Entrambi i Trattati entreranno in vigore a partire dal 2013, consentendo in tal modo ai Parlamenti locali di ratificare gli accordi. Sostanzialmente simili i contenuti, visto e considerato che sia i redditi finanziari degli investitori tedeschi, sia i redditi finanziari degli investitori inglesi, che detengono patrimoni non dichiarati in Svizzera, saranno assoggettata a una ritenuta alla fonte da parte delle stesse banche svizzere. Solamente per il primo anno, verrà inoltre applicata una ritenuta una tantum sui patrimoni. L’alternativa è di indubbia convenienza: l’investitore potrà denunciare sé stesso mediante autodichiarazione, confermando quali redditi sono stati prodotti grazie ai capitali investiti in Svizzera, ed evitando così delle sanzioni più pesanti.

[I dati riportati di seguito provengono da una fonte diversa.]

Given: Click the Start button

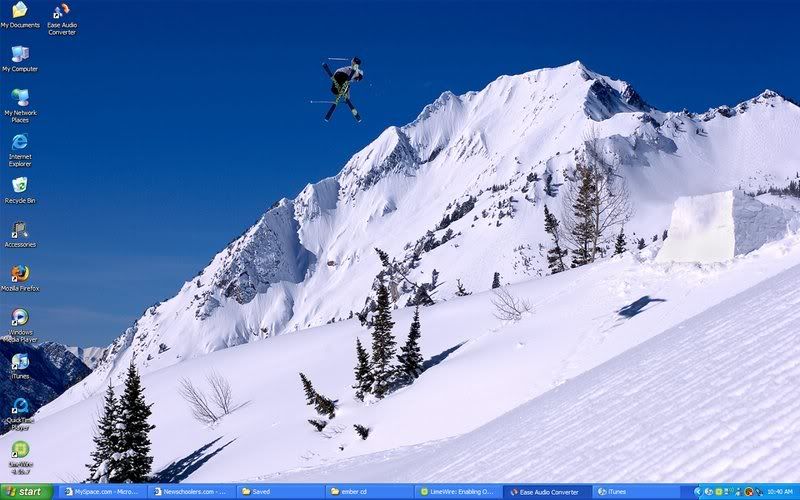Looking at the screenshot, I should [x=26, y=492].
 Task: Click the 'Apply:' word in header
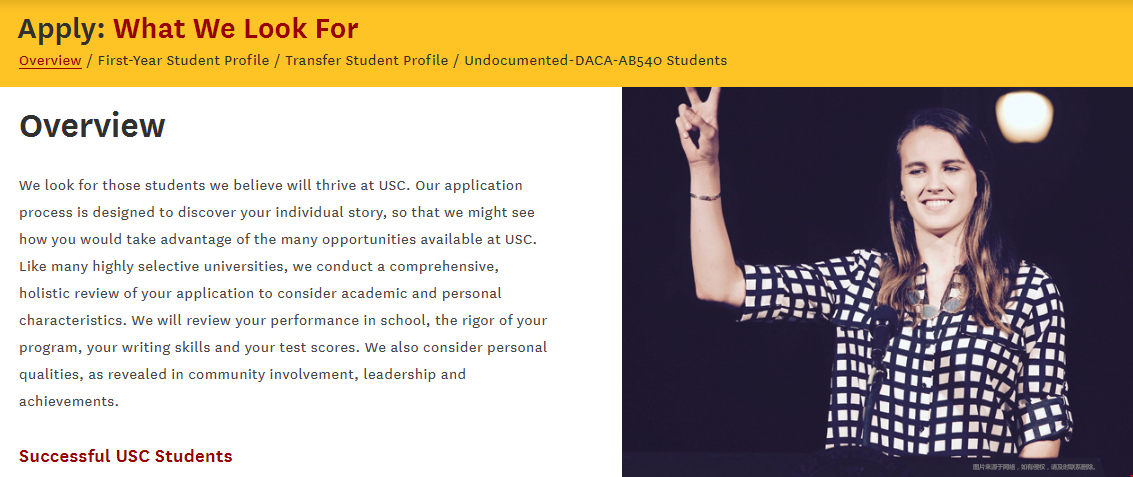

Per quanto concerne l’imposta sulle rendite, questa è pari al 26,375% per i redditi degli investitori tedeschi, con aliquota unica. Per quanto invece concerne i cittadini britannici, l’aliquota è del 27% sui redditi di capitale, del 40% sui redditi da dividendo, e del 48% sui redditi da interessi. L’imposta una tantum, per sanare il passato, sarà pari a una forbice compresa tra il 19% e il 34% per i cittadini investitori tedeschi (a seconda dell’importo e del periodo) e fino al 34% – con una media del 20 – 25% – per i cittadini britannici.
Inoltre, la Svizzera si è impegnata a rispondere a un massimo di 999 domande da parte della autorità tedesche su propri cittadini, mentre nei confronti della Gran Bretagna, il numero di domande è pari a 500 per i primi due anni.